**Task description**.
Return every line of the data below that contains the word "accomplish".

**Provided records**.

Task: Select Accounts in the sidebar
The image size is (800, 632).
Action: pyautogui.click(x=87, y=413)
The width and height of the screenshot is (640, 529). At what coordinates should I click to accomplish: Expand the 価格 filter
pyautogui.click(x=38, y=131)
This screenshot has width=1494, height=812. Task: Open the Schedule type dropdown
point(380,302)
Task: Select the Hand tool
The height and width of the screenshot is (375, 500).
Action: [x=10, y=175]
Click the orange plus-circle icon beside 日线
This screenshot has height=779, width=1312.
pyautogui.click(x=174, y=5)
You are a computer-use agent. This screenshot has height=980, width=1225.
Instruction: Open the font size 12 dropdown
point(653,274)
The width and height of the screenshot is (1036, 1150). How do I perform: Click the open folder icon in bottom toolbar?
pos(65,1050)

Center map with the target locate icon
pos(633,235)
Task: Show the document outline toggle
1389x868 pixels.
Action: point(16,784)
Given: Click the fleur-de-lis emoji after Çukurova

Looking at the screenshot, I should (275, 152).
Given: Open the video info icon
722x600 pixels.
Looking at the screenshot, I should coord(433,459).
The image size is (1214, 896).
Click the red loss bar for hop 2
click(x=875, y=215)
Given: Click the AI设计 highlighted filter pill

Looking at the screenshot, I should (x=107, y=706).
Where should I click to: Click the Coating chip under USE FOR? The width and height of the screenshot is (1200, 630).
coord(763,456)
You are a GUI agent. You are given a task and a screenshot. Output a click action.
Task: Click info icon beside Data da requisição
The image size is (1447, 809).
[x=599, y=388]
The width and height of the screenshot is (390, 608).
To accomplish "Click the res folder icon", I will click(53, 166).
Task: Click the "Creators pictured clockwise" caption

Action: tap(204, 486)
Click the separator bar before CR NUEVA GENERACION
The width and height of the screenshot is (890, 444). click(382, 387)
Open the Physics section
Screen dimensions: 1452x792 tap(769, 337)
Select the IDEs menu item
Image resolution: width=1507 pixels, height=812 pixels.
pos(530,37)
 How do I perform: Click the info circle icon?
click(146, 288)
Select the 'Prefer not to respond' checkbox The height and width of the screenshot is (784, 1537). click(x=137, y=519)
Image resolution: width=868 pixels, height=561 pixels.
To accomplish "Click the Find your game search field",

**Result**.
The width and height of the screenshot is (640, 529). At what coordinates should I click to accomplish: Expand the 価格 filter
To accomplish "Click the res folder icon", I will click(53, 166).
To accomplish "Click the Find your game search field",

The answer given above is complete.